Les sauvages firent comprendre qu'ils avaient pêché des poissons exprès pour être agréables aux hommes blancs.
Eu conséquence de cette bonne intention, ils furent reçus à bord plus cordialement encore que la première fois.
La nuit venue, les Nouveaux-­élandais se retirèrent mais, comme la première fois, laissèrent à bord six ou huit des leurs.
La nuit se passa dans la meilleure intelligence entre les sauvages et les matelots.
Le lendemain l'affluence ne fit qu'augmenter.
Dix ou douze pirogues chargées de sauvages apportant du poisson entourèrent les deux bâtiments, cette fois ils étaient sans armes et amenaient avec eux leurs femmes et leurs filles.

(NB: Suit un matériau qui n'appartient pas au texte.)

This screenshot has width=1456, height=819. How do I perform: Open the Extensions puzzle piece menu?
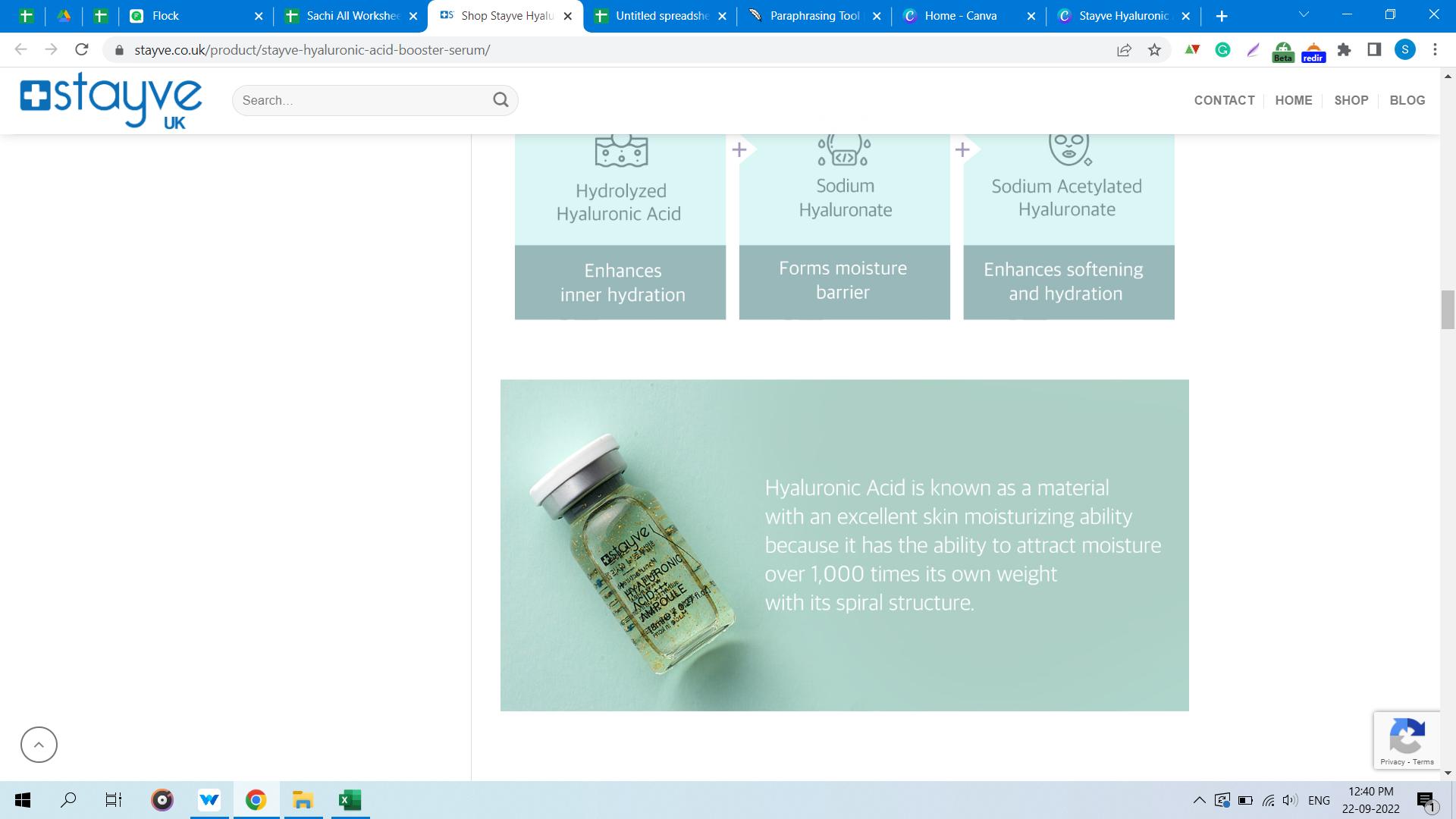[1344, 50]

Une espèce de marché s'était établi : les Nouveaux-­élandais donnaient du poisson, les matelots rendaient des verroteries et des clous.
Pendant les premiers jours les hommes se contentèrent de vieux clous de deux ou trois pouces de longueur, mais bientôt ils devinrent plus difficiles, et il leur fallut des clous neufs et de quatre à cinq pouces.
Au passage du capitaine Cook ils avaient appris l’usage du fer qu'ils ne connaissaient pas auparavant ; aussi, dès qu'ils avaient un clou d'une certaine longueur, le portaient-ils soit au serrurier, soit à l’armurier, afin qu'il l'aplatît à coups de marteau et l'aiguisât sur la meule.
Le clou ainsi transformé devenait une espèce de ciseau. Pour payer cette main-d'oeuvre les naturels gardaient toujours quelques menus poissons, dont ils faisaient alors cadeau à l'armurier, au serrurier, ou même au simple matelot qui, empiétant sur les prérogatives de ceux-ci, leur rendaient le même service.
Peu à peu leur nombre remplit les vaisseaux. Chacun des bâtiments en avait quelquefois cent et même plus à bord.
Ils touchaient à tout ; mais, comme la surveillance la plus active était ordonnée par le capitaine, ils ne pouvaient voler.
L'objet de leur grande préoccupation, quoiqu'ils fissent ce qu'ils pouvaient pour la cacher, c'étaient les fusils et les canons.
Le capitaine avait recommandé de ne faire aucun usage de ces armes devant eux, afin que, dans un temps donné, l’effet en fût plus terrible.
Mais comme, trois ans auparavant, plusieurs insulaires avaient été tués par Cook d'abord, par Surville ensuite, comme ils avaient été tués à coups de fusil et à coups de canon, c'était ces tonnerres, devenus muets, et dont ils avaient vu l'effet terrible sans en comprendre la cause, qui attiraient surtout leur attention.
Au reste, adoptant vis-à-vis de l'équipage des deux bâtiments le système de dissimulation de leur chef Takoury, qui deux ou trois fois était revenu à bord, ils se montraient sans défiance, doux et caressants.
Les femmes mariées portaient au haut de la tête une espèce de tresse de jonc, tandis que les jeunes filles laissaient en toute liberté tomber leurs cheveux épars sur le cou.
Les femmes et les filles des chefs étaient reconnaissables, en outre, par les plumes d'oiseaux que, comme leurs maris et leurs pères, elles portaient plantées dans leur chignon.